— RECORDS PROVIDED —
== Segment start ==
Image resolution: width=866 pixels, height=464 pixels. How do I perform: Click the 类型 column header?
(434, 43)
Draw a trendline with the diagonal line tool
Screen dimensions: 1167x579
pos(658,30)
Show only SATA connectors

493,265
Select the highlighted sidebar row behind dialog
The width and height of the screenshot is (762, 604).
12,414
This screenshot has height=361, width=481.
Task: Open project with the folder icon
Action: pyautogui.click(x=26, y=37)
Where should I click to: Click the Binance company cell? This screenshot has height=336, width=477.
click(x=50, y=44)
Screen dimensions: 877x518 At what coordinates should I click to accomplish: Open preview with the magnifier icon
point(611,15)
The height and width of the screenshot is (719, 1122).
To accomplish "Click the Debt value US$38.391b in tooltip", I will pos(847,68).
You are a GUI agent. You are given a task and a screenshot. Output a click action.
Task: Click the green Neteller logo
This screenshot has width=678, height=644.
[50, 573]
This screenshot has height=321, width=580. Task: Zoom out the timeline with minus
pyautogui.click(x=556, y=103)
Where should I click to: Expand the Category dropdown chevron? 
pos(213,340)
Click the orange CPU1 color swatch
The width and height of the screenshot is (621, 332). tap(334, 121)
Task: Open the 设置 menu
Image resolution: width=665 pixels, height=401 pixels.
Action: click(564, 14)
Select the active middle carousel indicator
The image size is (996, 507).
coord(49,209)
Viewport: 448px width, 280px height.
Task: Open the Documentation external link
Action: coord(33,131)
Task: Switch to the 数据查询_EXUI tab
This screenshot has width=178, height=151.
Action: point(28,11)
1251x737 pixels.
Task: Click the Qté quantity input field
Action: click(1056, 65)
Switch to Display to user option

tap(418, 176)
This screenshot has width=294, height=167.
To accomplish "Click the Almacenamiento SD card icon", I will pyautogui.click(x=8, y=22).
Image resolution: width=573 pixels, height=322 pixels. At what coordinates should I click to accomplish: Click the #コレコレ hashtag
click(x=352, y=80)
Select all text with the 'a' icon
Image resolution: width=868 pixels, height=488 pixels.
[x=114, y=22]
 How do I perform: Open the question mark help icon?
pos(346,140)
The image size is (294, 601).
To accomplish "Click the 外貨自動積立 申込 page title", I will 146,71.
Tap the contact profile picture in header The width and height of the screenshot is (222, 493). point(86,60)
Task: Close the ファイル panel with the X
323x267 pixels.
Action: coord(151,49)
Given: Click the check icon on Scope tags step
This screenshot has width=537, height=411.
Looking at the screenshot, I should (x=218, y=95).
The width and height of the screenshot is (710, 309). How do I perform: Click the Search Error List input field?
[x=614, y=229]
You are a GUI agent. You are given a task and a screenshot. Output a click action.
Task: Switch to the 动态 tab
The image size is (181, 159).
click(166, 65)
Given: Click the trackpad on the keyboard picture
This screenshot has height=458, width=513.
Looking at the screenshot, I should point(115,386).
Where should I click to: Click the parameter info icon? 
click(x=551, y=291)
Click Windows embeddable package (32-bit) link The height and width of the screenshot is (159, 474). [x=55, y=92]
== Segment end ==
— WHAT YOU NEED TO DO —
Your answer must be the full set of entries, copied exactly.

— RESPONSE TO THE EXERCISE —
Image resolution: width=866 pixels, height=464 pixels. How do I perform: Click the 类型 column header?
(434, 43)
Draw a trendline with the diagonal line tool
Screen dimensions: 1167x579
pos(658,30)
Show only SATA connectors

493,265
Select the highlighted sidebar row behind dialog
The width and height of the screenshot is (762, 604).
12,414
This screenshot has height=361, width=481.
Task: Open project with the folder icon
Action: pyautogui.click(x=26, y=37)
Where should I click to: Click the Binance company cell? This screenshot has height=336, width=477.
click(x=50, y=44)
Screen dimensions: 877x518 At what coordinates should I click to accomplish: Open preview with the magnifier icon
point(611,15)
The height and width of the screenshot is (719, 1122).
To accomplish "Click the Debt value US$38.391b in tooltip", I will pos(847,68).
You are a GUI agent. You are given a task and a screenshot. Output a click action.
Task: Click the green Neteller logo
This screenshot has width=678, height=644.
[50, 573]
This screenshot has height=321, width=580. Task: Zoom out the timeline with minus
pyautogui.click(x=556, y=103)
Where should I click to: Expand the Category dropdown chevron? 
pos(213,340)
Click the orange CPU1 color swatch
The width and height of the screenshot is (621, 332). tap(334, 121)
Task: Open the 设置 menu
Image resolution: width=665 pixels, height=401 pixels.
Action: click(564, 14)
Select the active middle carousel indicator
The image size is (996, 507).
coord(49,209)
Viewport: 448px width, 280px height.
Task: Open the Documentation external link
Action: coord(33,131)
Task: Switch to the 数据查询_EXUI tab
This screenshot has width=178, height=151.
Action: point(28,11)
1251x737 pixels.
Task: Click the Qté quantity input field
Action: click(1056, 65)
Switch to Display to user option

tap(418, 176)
This screenshot has width=294, height=167.
To accomplish "Click the Almacenamiento SD card icon", I will pyautogui.click(x=8, y=22).
Image resolution: width=573 pixels, height=322 pixels. At what coordinates should I click to accomplish: Click the #コレコレ hashtag
click(x=352, y=80)
Select all text with the 'a' icon
Image resolution: width=868 pixels, height=488 pixels.
[x=114, y=22]
 How do I perform: Open the question mark help icon?
pos(346,140)
The image size is (294, 601).
To accomplish "Click the 外貨自動積立 申込 page title", I will 146,71.
Tap the contact profile picture in header The width and height of the screenshot is (222, 493). point(86,60)
Task: Close the ファイル panel with the X
323x267 pixels.
Action: coord(151,49)
Given: Click the check icon on Scope tags step
This screenshot has width=537, height=411.
Looking at the screenshot, I should (x=218, y=95).
The width and height of the screenshot is (710, 309). How do I perform: Click the Search Error List input field?
[x=614, y=229]
You are a GUI agent. You are given a task and a screenshot. Output a click action.
Task: Switch to the 动态 tab
The image size is (181, 159).
click(166, 65)
Given: Click the trackpad on the keyboard picture
This screenshot has height=458, width=513.
Looking at the screenshot, I should point(115,386).
Where should I click to: Click the parameter info icon? 
click(x=551, y=291)
Click Windows embeddable package (32-bit) link The height and width of the screenshot is (159, 474). [x=55, y=92]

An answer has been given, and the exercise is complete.